It is frustrating how often distractions get in the way of our goals. Admittedly, sometimes we need "distractions" to remind us what is really important or what our more important goals are, so not all distractions are bad. I had the opportunity to witness a distraction progress recently and it was educating. To be honest I am not sure what I learned as it happened within the last 24 hours, but I know that I learned something.
One of the nice things about moving is that you start at the new location as a new person. I am very fortunate to have moved to Dubuque at a time when my life is going as well as it ever has. What I mean is that I hit the ground running, figuratively (and actually). I have noticed that with time distractions tend to build in any location. When I am new in town I have no requests of myself from others, which allows me to be very focused and thus effective in the things that I do.
I was thinking about high school, college, and post-collegiate life on one of my runs recently and the difference between focus and distractions. In high school, I did everything. Not actually everything, but I was involved in so many different groups that for my grade I had the most pictures in the year book twice and I was second in my class once. As I get older I realize the difference focusing on a specific goal makes versus floating between a number of different activities. For example, I guarantee that you will not find one person that is a professional athlete, concert quality orchestra musician, and CFO of a company with 100+ million in sales annually all at the same time. Each one of those requires so much work to get to that point of capability that along the way other pursuits are typically sacrificed.
In the world of literature no narrative about running has influenced my own training as much as Chris Lear's Running with the Buffaloes. The book follows the Colorado University cross country team as it tries to win the national championship. As far as seasons to follow this has to be one of the most eventful seasons that any team of any sport has ever had. Of course along the way there is a fair amount of talk about training, but the emotional human aspect is very strong due to the events and mainly the one event that occurs part of the way through the season. One of the take away ideas from the book for me what that universities are not looking for well rounded people, they are looking for people that are really good at something. In terms of running, universities want the fastest runner, not the 700th fastest who does other things moderately well too.
I read that book when I was about 20, which was a big year for me in terms of maturing. I realized I was not a kid and I had to get serious about my life. It was time to avoid distractions. Attempting to avoid distractions is a significant aspect of my life. It's part of the reason I've been single so long. It is part of the reason my mountaineering and climbing career has occurred with a number of leaps of commitment. I was (and in many respects still am) too inexperienced to be in Pakistan climbing 8000 meter mountains, but as part of the process toward a goal of mine I feel the need to avoid distractions and give myself the opportunity to excel. One way to do that is put myself out there and cut the distractions also known as camp on a glacier in Pakistan for a month.
Sometimes distractions can build over time. For example, last year about this time I was bumming around summer camp after the season was over doing some interesting things in my routine, but not much. I felt that I needed to do something "big" to progress. While I failed at climbing just about everything, I ended up running the Wonderland Trail, which was a fantastic experience. I also met and reconnected with a number of my friends, which by itself made the trip worth it.

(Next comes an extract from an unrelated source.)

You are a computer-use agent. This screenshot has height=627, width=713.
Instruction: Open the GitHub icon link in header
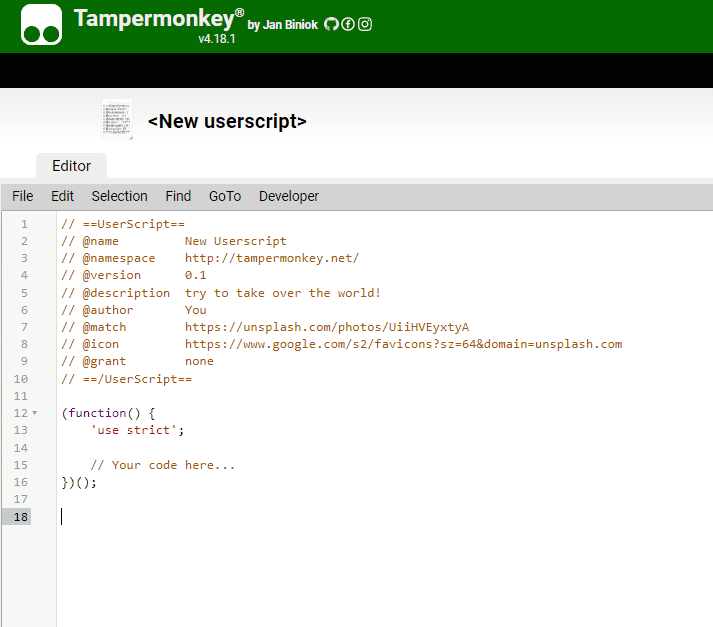(x=331, y=24)
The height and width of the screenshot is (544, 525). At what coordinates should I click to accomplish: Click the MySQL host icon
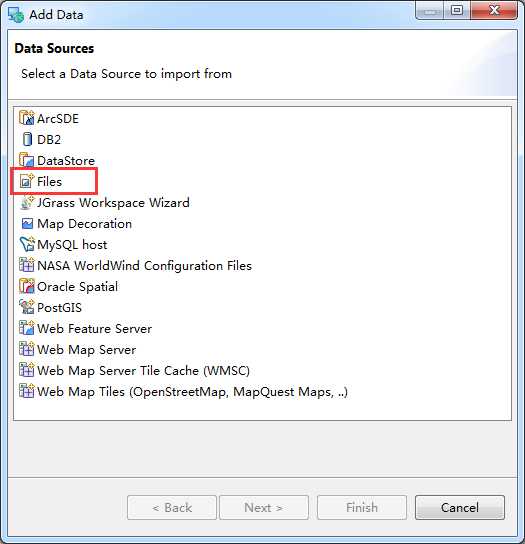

What I am trying to say, if you did not get it yet, is that you have to keep your eyes on the prize, the important goals of your life. There are many distractions in life. I think that trying just about everything is a great idea, but I feel succeeding at even one long term goal is worth more than dozens, perhaps hundreds of distraction experiences.
Writers note: Just so that you know where my head is at, I've been "struggling" since my marathon. I've done so many of the things that I want to that the thought of attacking running again is giving me some apprehension. I've been bicycling (a distraction), working more hours (a distraction from running although an interesting and fulfilling one that pays well, 50 hours a week versus 40 really cuts into my running time), and spending more time reading and consuming media. The excitement to do 100+ (I'm hoping for some consistent 120 mile weeks this fall) mile weeks is coming back but I can't just go out and do it, it takes a few weeks to get there pushing myself every day. Long term motivation for me has never been a problem, but short term I can be super lazy and apathetic. Hence, I feel I've been distracted.